Ettore Spalletti

Installation view 1987 © VG Bild-Kunst, Bonn 2017. Photo: LWL / Rudolf Wakonigg

Installation view 1987 © VG Bild-Kunst, Bonn 2017. Photo: LWL / Rudolf Wakonigg

Fonte [Fountain]

1986

Fountain with model sculpture

White marble, metal pipe

Height: 120 cm; diameter: 40 cm

 

Location

Square in front of the building at Martinistraße 2, set between Hörsterstraße, Stiftsherrenstraße and Martinistraße.

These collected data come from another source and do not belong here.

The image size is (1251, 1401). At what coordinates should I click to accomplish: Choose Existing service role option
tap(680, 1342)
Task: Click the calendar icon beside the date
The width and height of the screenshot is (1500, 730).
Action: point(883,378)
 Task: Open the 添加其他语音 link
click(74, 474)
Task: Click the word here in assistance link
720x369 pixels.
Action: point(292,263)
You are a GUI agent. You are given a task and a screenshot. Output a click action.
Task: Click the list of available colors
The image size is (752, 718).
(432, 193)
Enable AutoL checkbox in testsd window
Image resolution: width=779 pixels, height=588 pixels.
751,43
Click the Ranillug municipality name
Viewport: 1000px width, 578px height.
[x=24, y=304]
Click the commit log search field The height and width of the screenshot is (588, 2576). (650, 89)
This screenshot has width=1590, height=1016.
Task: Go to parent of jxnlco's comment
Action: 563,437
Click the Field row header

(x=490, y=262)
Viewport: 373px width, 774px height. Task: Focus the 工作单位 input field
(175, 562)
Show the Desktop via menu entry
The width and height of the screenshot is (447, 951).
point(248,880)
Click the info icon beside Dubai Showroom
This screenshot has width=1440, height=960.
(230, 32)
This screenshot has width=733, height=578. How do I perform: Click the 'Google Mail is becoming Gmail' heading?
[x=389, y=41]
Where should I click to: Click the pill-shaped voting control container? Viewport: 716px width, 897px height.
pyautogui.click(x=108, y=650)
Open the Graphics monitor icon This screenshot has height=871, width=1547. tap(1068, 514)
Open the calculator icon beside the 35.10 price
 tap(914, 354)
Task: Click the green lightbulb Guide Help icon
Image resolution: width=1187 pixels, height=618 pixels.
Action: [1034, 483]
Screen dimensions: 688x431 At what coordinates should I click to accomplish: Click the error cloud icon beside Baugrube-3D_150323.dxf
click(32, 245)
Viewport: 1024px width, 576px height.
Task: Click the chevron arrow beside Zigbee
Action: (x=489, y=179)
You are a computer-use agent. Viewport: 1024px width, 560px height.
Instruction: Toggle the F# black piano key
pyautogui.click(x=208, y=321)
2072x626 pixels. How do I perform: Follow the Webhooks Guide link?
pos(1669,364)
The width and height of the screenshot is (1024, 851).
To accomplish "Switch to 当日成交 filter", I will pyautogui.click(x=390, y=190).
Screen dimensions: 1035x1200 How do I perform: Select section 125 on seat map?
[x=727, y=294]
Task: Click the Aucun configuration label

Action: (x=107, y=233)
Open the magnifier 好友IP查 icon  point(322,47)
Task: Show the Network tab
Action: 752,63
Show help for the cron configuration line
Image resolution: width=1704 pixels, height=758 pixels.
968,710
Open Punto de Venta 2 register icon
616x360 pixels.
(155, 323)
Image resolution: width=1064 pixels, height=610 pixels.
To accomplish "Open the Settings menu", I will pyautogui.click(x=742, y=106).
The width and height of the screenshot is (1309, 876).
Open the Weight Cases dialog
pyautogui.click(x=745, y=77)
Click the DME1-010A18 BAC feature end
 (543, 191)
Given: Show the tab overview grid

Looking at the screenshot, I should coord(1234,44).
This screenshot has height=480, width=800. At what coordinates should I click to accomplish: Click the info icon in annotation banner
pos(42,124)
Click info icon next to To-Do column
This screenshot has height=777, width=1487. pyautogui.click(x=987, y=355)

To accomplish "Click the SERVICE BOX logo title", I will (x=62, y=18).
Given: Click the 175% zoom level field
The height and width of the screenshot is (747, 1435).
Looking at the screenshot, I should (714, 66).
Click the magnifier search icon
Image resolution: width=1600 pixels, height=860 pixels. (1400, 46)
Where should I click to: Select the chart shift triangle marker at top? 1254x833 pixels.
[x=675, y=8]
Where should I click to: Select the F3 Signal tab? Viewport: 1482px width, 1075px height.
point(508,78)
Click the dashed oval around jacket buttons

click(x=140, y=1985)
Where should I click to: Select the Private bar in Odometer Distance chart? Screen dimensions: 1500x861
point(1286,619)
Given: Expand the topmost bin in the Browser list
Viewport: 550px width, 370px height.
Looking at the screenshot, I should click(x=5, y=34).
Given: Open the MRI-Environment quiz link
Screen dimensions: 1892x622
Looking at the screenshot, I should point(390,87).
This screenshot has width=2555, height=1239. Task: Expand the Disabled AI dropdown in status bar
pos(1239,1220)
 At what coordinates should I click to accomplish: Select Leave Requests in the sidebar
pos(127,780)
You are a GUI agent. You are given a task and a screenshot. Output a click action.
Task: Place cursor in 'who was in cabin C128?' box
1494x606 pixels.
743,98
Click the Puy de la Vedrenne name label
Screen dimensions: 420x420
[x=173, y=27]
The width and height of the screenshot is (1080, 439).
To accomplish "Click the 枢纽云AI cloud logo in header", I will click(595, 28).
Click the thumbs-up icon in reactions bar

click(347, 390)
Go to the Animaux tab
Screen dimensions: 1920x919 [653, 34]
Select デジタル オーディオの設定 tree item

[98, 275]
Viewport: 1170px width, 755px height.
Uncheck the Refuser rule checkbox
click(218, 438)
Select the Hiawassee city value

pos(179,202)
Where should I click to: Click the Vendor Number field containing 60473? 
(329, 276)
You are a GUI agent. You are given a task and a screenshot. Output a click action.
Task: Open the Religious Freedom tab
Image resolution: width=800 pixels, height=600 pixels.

Temporary installation for the duration of Skulptur Projekte in Münster 1987; removed in 1988

 

In 1986 Spalletti's fountain was part of the exhibition Sonsbeek '86 in Arnheim (NL).

Ettore Spalletti

* 1940 in Cappelle sul Tavo, Italy

† 2019 in Cappelle sul Tavo, Italy

On a small square paved with dark basalt stone in front of a house built in 1763 Ettore Spalletti erected a fountain made of white marble. The fountain’s slender conical stem brought to mind Spalletti’s abstract vase-forms from previous years. Looking more closely, one could see that around the top rim of the column the artist had built a model architectural stage-set of a fictional piazza. Eleven simplified and tightly packed gabled houses encircled a round hollow with a miniature fountain bubbling at its centre.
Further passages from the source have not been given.